A la salida de una reunión de trabajo, me toma del brazo y nos vamos a la cafetería. Es un brillante arquitecto y quiere contarme su próximo proyecto. Nos instalamos.

Se presenta a un concurso restringido de cinco arquitectos. Como en los chistes antiguos, un japonés, un americano, un español, en fin, lo habitual, pero el proyecto tiene lugar en un lugar imposible: una ciudad nacida y crecida en medio del desierto de un emirato árabe. El no lugar por excelencia, me río yo de Morin.

Se trata de construir un considerable edificio de viviendas en la capital. Si no recuerdo mal, el solar mide unos 50.000 metros cuadrados. Sin embargo, aunque la ciudad tiene calles, no se usan. El calor es tan intenso que incluso para cruzarlas los habitantes de la ciudad usan el coche. No hay vida exterior, el edificio debe contener en su interior la totalidad de la vida.

Me viene a la memoria aquella novela de Galdós, La de Bringas, creo, que toda ella sucede en el interior del Palacio Real de Madrid. Una novela fascinante. Al parecer, todavía en el ochocientos vivían allí dentro cientos de familias y nunca se aventuraban al exterior. Por los pasillos se instalaban los vendedores y comerciantes, en los patios había mercadillos, las señoras paseaban a los niños por los jardines interiores, en algunos saloncillos visitaban los médicos, los ópticos y los callistas, era época de mucho callo. Una ciudad entera vivía dentro de un edificio sin el menor contacto con el bullicio madrileño. Se lo comento por si le sirve de inspiración.
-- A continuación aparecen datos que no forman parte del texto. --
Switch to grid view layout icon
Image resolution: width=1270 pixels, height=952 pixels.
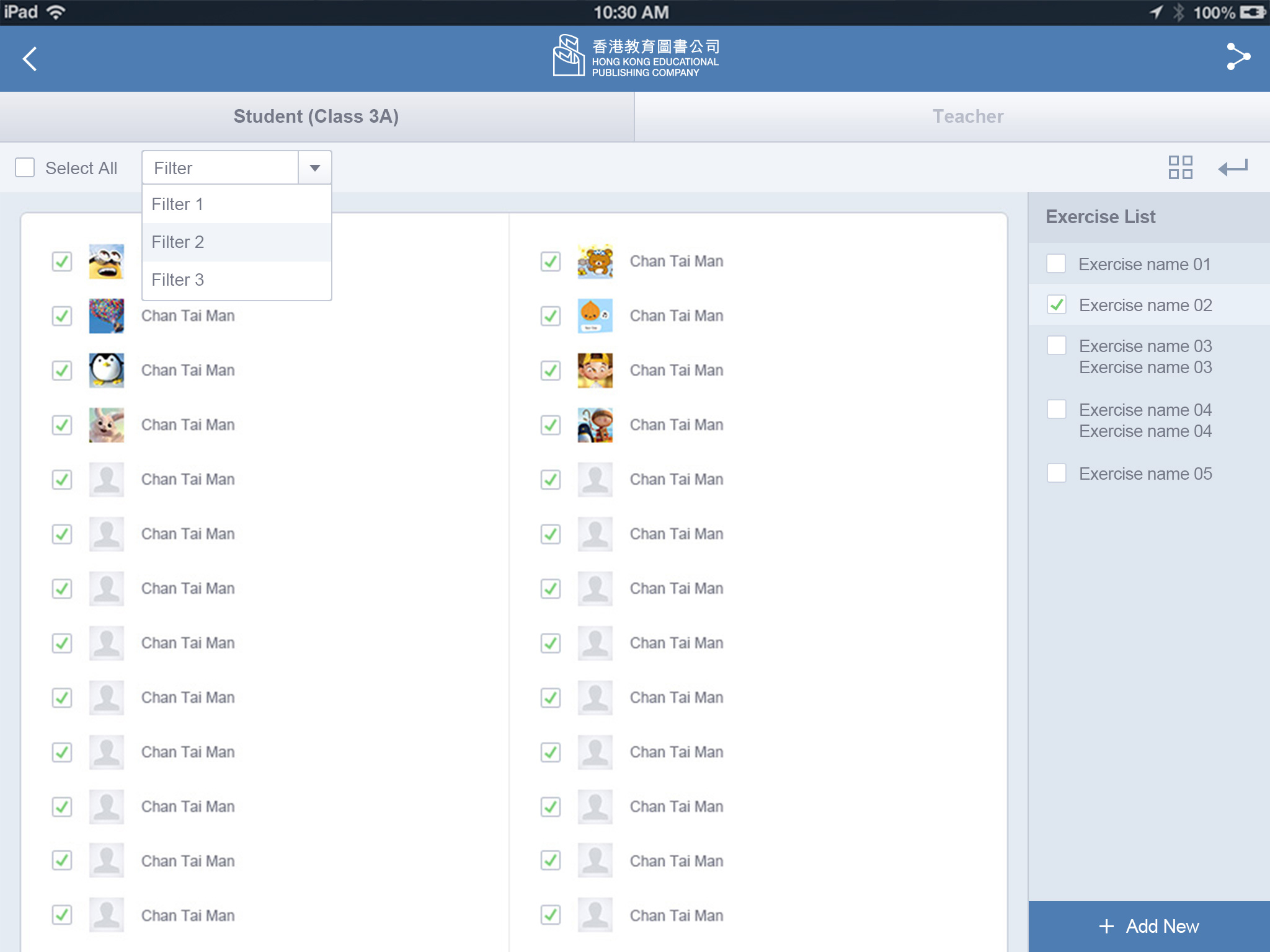pyautogui.click(x=1180, y=167)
Sí, es algo similar, pero, añade, hay una variante nueva, algo que en tiempos de Galdós habría parecido un milagro y que es más bien de Julio Verne. Para el proyecto mi amigo ha de suponer que la energía es infinita y gratuita. En este país no hay problema con el gas, la electricidad, el petróleo. Calefacciones y aires acondicionados pueden funcionar todo el día sin que represente ninguna contrariedad. Tampoco el agua. Las desalinizadoras producen más agua de la que necesitan los ciudadanos. De hecho, en los baños no hay tapones. Puedes dejar el grifo abierto todo el día y le estás haciendo un favor a la administración que no sabe dónde acumular el agua desalinizada.
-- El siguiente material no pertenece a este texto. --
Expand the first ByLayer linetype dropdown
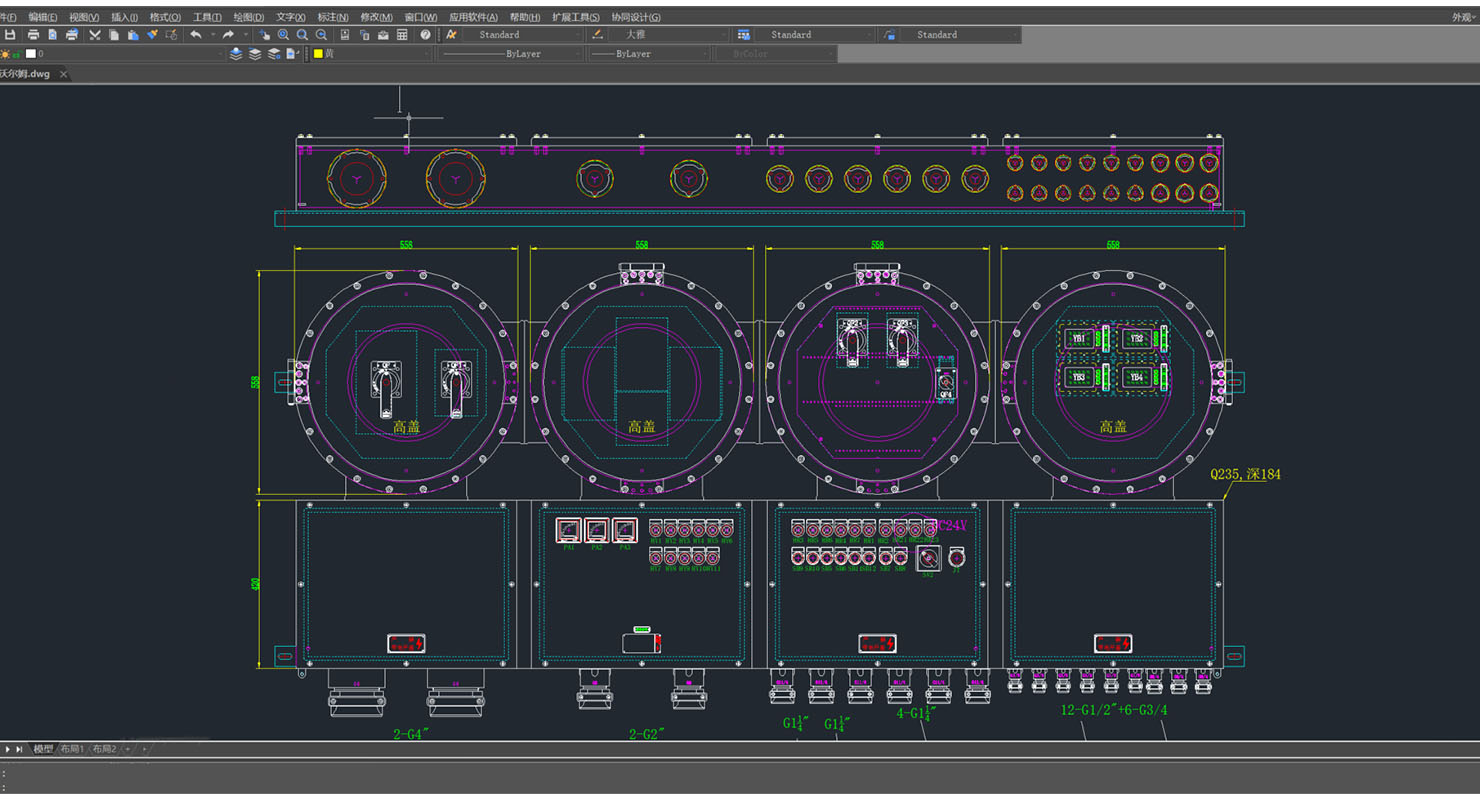Screen dimensions: 1480x800 tap(576, 54)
Tampoco es un problema el presupuesto. Si el proyecto es convincente, la financiación puede multiplicarse exponencialmente. No hay vida amorosa porque las mujeres viven recluidas y cubiertas de velos, lo cual limita las posibilidades de un intercambio social agradable y rico. En resumidas cuentas, no hay problema alguno que resolver. Ese es el problema. Puede tomarse como modelo una estación espacial, o uno de esos gigantescos cruceros de diez pisos, o los zigurats hoteleros, o las ciudades subterráneas de Capadocia, da lo mismo. El edificio puede tener la forma de un huevo, de un cubo, de una viruta a lo Gehry, de un globo hinchable, de un nautilus, de un laberinto, no importa. El proyecto tiene un grave problema: no presenta ningún problema.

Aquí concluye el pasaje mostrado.